Package qcsv :: Module qcsv
[frames] | no frames]

Module qcsv

source code

Functions
 
read(fname, delimiter=',', skip_header=False)
read loads cell data, column headers and type information for each column given a file path to a CSV formatted file.
source code
 
data(fname, delimiter=',', skip_header=False)
data loads cell data and column headers.
source code
 
column_types(names, rows)
column_types infers type information from the columns in rows.
source code
 
cast(types, names, rows)
cast type casts all of the values in 'rows' to their corresponding types in types.
source code
 
convert_missing_cells(types, names, rows, dstr='', dint=0, dfloat=0.0)
convert_missing_cells changes the values of all NULL cells to the values specified by dstr, dint and dfloat.
source code
 
convert_columns(names, rows, **kwargs)
convert_columns executes converter functions on specific columns, where the parameter names for kwargs are the column names, and the parameter values are functions of one parameter that return a single value.
source code
 
convert_types(types, names, rows, fstr=None, fint=None, ffloat=None)
convert_types works just like convert_columns, but on types instead of specific columns.
source code
 
column(types, names, rows, colname)
column returns the column with name "colname", where the column returned is a triple of the column type, the column name and a list of cells in the column.
source code
 
columns(types, names, rows)
columns returns a list of all columns in the data set, where each column is a triple of its type, name and a list of cells in the column.
source code
 
type_str(typ)
type_str returns a string representation of a column type.
source code
 
cell_str(cell_contents)
cell_str is a convenience function for converting cell contents to a string when there are still NULL values.
source code
 
print_data_table(types, names, rows)
print_data_table is a convenience function for pretty-printing the data in tabular format, including header names and type annotations.
source code
Variables
  __package__ = 'qcsv'
Function Details

read(fname, delimiter=',', skip_header=False)

source code 

read loads cell data, column headers and type information for each column given a file path to a CSV formatted file.

All cells have left and right whitespace trimmed.

All rows MUST be the same length.

delimiter is the string the separates each field in a row.

If skip_header is set, then no column headers are read, and column names are set to their corresponding indices (as strings).

data(fname, delimiter=',', skip_header=False)

source code 

data loads cell data and column headers.

All cells have left and right whitespace trimmed.

All rows MUST be the same length.

delimiter and skip_header are described in read.

column_types(names, rows)

source code 

column_types infers type information from the columns in rows. Types are stored as either a Python type conversion function (str, int or float) or as a None value.

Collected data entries
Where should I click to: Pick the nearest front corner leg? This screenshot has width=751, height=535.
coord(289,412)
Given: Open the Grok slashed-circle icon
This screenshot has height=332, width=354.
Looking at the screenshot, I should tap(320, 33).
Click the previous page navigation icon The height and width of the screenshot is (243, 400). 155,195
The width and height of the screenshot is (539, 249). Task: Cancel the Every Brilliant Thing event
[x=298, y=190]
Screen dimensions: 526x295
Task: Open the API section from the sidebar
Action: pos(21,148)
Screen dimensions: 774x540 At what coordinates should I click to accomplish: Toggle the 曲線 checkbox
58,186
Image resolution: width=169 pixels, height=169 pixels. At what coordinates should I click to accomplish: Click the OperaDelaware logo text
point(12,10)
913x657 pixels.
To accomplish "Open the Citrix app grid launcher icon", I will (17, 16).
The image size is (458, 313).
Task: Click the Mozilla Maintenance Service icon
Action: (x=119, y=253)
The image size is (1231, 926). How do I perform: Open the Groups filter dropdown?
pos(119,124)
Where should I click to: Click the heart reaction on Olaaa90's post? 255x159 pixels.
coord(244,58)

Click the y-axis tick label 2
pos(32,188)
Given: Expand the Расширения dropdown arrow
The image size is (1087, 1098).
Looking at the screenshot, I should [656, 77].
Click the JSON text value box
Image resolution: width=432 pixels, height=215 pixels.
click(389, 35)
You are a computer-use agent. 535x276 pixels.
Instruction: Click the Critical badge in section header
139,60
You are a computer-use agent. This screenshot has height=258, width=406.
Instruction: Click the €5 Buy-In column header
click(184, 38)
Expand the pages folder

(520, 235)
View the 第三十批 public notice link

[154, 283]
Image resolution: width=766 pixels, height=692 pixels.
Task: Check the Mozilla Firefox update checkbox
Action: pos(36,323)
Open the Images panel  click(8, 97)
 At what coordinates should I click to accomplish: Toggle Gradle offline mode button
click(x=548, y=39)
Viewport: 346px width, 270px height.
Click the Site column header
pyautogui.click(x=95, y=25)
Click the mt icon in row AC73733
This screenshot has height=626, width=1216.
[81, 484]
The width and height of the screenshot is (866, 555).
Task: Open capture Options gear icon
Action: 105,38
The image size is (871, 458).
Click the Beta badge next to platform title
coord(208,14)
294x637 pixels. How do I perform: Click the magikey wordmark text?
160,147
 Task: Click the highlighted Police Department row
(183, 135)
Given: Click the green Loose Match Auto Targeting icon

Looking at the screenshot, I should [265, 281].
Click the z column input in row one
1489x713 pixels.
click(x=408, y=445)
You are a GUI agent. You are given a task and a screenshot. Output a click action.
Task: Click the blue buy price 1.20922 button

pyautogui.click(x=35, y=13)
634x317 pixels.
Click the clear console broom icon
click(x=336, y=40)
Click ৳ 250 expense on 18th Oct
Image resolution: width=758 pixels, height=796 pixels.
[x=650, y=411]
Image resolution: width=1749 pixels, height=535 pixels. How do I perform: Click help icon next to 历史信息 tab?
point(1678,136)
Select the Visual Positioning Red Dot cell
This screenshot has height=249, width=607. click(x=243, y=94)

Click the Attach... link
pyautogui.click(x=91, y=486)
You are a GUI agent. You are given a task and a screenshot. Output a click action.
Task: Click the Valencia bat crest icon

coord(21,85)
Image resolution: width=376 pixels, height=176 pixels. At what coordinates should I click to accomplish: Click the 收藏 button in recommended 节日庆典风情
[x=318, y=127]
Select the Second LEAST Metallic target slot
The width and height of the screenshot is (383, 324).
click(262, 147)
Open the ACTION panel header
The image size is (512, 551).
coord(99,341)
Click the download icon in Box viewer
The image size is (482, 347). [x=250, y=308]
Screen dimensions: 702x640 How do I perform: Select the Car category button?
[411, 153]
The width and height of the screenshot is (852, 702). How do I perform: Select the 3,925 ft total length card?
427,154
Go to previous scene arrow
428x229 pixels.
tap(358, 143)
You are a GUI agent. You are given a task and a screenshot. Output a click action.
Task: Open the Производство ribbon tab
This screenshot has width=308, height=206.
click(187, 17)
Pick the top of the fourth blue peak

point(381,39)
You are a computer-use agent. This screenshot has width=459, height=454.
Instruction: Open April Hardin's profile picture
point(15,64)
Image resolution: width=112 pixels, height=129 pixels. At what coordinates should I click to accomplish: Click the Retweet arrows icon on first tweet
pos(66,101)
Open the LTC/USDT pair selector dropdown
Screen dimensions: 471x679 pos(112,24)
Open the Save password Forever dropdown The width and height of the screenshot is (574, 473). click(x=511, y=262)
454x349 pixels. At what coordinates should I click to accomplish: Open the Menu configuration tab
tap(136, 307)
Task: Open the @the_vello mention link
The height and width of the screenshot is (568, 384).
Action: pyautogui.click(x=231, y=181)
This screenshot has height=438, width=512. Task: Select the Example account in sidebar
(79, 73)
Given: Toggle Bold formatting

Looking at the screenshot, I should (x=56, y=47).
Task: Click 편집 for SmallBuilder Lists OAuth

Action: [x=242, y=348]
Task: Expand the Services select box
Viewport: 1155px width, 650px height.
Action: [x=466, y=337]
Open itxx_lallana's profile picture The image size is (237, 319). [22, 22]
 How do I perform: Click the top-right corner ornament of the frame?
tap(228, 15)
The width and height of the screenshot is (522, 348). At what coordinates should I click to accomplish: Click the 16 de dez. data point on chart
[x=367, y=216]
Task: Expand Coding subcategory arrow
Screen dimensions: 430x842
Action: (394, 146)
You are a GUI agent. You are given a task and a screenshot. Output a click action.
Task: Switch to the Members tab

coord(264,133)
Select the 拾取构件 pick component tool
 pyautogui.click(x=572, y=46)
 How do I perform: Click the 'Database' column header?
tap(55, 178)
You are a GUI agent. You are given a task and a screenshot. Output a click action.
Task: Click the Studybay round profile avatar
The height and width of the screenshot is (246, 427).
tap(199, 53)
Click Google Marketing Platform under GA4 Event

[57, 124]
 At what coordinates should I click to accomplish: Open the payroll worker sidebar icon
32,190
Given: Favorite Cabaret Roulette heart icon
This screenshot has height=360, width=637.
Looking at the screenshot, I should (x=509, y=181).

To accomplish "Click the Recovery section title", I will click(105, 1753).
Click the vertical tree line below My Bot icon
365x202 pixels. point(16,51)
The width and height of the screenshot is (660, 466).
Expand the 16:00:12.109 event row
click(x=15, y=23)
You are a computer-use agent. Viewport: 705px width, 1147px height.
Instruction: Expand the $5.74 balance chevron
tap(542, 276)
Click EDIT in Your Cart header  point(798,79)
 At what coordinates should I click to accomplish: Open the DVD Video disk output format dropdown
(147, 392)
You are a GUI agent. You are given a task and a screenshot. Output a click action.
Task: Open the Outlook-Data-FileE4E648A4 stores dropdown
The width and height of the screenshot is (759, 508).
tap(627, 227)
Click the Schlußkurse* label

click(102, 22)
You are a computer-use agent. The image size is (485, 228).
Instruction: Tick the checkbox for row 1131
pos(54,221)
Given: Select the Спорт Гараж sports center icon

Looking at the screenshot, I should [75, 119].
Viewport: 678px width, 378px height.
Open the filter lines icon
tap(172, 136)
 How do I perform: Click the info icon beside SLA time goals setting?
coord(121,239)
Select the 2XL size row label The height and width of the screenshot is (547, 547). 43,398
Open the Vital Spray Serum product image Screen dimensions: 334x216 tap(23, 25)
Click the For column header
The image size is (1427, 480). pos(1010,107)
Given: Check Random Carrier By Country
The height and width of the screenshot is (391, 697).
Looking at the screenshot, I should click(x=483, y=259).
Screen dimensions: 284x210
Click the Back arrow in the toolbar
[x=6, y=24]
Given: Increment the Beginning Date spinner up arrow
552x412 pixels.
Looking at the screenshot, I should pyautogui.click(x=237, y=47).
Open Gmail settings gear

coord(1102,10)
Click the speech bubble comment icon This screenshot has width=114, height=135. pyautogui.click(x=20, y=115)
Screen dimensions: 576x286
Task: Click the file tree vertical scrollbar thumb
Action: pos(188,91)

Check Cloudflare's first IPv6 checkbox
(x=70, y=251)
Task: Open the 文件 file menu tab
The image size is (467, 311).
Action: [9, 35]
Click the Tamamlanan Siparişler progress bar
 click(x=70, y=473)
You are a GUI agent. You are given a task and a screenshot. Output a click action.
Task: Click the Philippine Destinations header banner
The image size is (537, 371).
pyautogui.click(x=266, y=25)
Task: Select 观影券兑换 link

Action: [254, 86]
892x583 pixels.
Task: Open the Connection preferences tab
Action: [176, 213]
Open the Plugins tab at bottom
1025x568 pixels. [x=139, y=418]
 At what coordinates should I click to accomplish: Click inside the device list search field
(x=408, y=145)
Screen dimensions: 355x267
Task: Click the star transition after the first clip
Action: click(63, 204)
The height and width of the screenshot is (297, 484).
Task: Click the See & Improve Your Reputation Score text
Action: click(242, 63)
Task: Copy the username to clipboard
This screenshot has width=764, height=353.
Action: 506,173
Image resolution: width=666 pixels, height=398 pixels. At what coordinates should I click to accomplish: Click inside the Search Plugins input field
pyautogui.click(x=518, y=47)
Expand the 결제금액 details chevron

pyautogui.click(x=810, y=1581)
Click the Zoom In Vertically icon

PROMPT 1:
Answer these questions using the qcsv documentation:
(a) What default value does convert_missing_cells give to dfloat?
(b) What three things make up the triple that column returns?
(c) In read, what are column names set to when skip_header is set?
PROMPT 2:
Reproduce the qcsv documentation from "convert_missing_cells changes the" up to and including "of specific columns.".
PROMPT 3:
Shorten the paragraph in the qcsv documentation that starts "column_types infers type information from the columns in rows. Types are stored" and keep its main facts.

EXERCISE OUTPUT 1:
(a) 0.0
(b) The column type, the column name and a list of cells in the column.
(c) Their corresponding indices (as strings).

EXERCISE OUTPUT 2:
convert_missing_cells changes the values of all NULL cells to the values specified by dstr, dint and dfloat.
source code
 
convert_columns(names, rows, **kwargs)
convert_columns executes converter functions on specific columns, where the parameter names for kwargs are the column names, and the parameter values are functions of one parameter that return a single value.
source code
 
convert_types(types, names, rows, fstr=None, fint=None, ffloat=None)
convert_types works just like convert_columns, but on types instead of specific columns.

EXERCISE OUTPUT 3:
column_types infers each column's type from rows and stores it as a Python type conversion function (str, int or float) or as None.